Cunha, no século XIX, era um ponto importante de passagem e produção ligada ao Vale do Paraíba, região que enriqueceu com o café e foi um dos últimos redutos do escravismo no Brasil. O tenente-coronel (da Guarda Nacional) José Prudente de Toledo era um dos principais fazendeiros do município, com terras entre os bairros do Engenho e do Cume, descendente dos fundadores de Cunha.
A cicatriz acima do pulso, causada por um “puxavante” (uma ferramenta usada para aparar cascos de cavalos ou em trabalhos de ferraria), é um registro físico da vida de trabalho manual exaustivo a que ele era submetido. Marcas físicas eram comuns em anúncios de fuga, servindo como “RG” numa época sem documentos fotográficos populares. Também demonstra a importância que o tropeirismo ocupava em nossa economia. Mesmo fazendas produtoras de milho e toucinho necessitavam de escravizados que soubessem os ofícios tropeiros.

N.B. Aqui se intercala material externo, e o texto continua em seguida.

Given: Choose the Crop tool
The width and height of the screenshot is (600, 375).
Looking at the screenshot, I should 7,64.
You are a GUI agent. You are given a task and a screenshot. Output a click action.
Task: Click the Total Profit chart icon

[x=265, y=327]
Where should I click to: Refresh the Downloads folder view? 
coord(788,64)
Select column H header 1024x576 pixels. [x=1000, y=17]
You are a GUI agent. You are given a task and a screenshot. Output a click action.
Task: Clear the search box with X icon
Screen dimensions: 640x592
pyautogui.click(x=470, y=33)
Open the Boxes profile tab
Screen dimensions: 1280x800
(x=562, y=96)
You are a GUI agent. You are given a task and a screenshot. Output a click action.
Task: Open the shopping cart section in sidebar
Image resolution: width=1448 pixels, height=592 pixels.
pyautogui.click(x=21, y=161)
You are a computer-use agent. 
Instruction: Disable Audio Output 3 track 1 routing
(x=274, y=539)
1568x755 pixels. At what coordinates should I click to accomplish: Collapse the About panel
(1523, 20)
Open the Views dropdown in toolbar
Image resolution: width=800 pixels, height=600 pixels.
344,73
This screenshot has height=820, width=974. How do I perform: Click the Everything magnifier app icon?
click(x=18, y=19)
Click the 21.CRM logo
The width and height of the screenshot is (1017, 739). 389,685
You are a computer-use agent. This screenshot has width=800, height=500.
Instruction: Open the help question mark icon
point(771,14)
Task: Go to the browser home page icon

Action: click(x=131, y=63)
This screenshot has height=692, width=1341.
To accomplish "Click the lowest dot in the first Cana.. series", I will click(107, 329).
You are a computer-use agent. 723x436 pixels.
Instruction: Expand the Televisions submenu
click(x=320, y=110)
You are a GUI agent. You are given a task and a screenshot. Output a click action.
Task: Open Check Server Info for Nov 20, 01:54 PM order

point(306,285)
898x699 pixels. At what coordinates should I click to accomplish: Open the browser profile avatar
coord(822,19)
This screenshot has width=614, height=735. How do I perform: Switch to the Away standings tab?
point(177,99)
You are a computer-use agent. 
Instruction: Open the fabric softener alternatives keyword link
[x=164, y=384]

O trecho final do anúncio, “protesta-se com todo o rigor da lei contra quem o acoutar”, é um aviso jurídico. O “acoitar” (esconder ou ajudar um fugitivo) era crime previsto no Código Criminal do Império. Isso demonstra como o Estado brasileiro protegia o direito de propriedade sobre seres humanos e punia qualquer um que tentasse ajudar os escravizados em busca de liberdade. A solidariedade era criminalizada. E punida. Todos deviam colaborar com o sistema escravista.
Destaca-se, ainda, sinais de resistência e identidade no escravizado em questão. A fuga é um ato político: Theodoro fugiu levando consigo um saco de roupas e um “ponche de pano forrado de baeta azul” (traje típico dos tropeiros paulistas), o que indica que a fuga foi planejada. Ele não apenas fugiu do trabalho forçado, mas buscou levar itens de proteção e subsistência. Suas habilidades laborais o acompanham. Menciona-se, p. ex., que Theodoro era “bom cavalleiro e dado a domador” , habilidades técnicas valiosas naquele período histórico, o que muitas vezes dava ao escravizado uma maior mobilidade, mas também o tornava um “prejuízo” financeiro maior para o senhor.

Este documento é uma prova material de que a liberdade no Brasil foi conquistada com muita resistência individual e coletiva, através de atos corajosos como o de Theodoro, que desafiou o sistema de sua época. A fuga, talvez para um quilombo, era a resistência possível em um sistema opressor, em que a escravidão era tão institucionalizada, que era tratada como algo natural.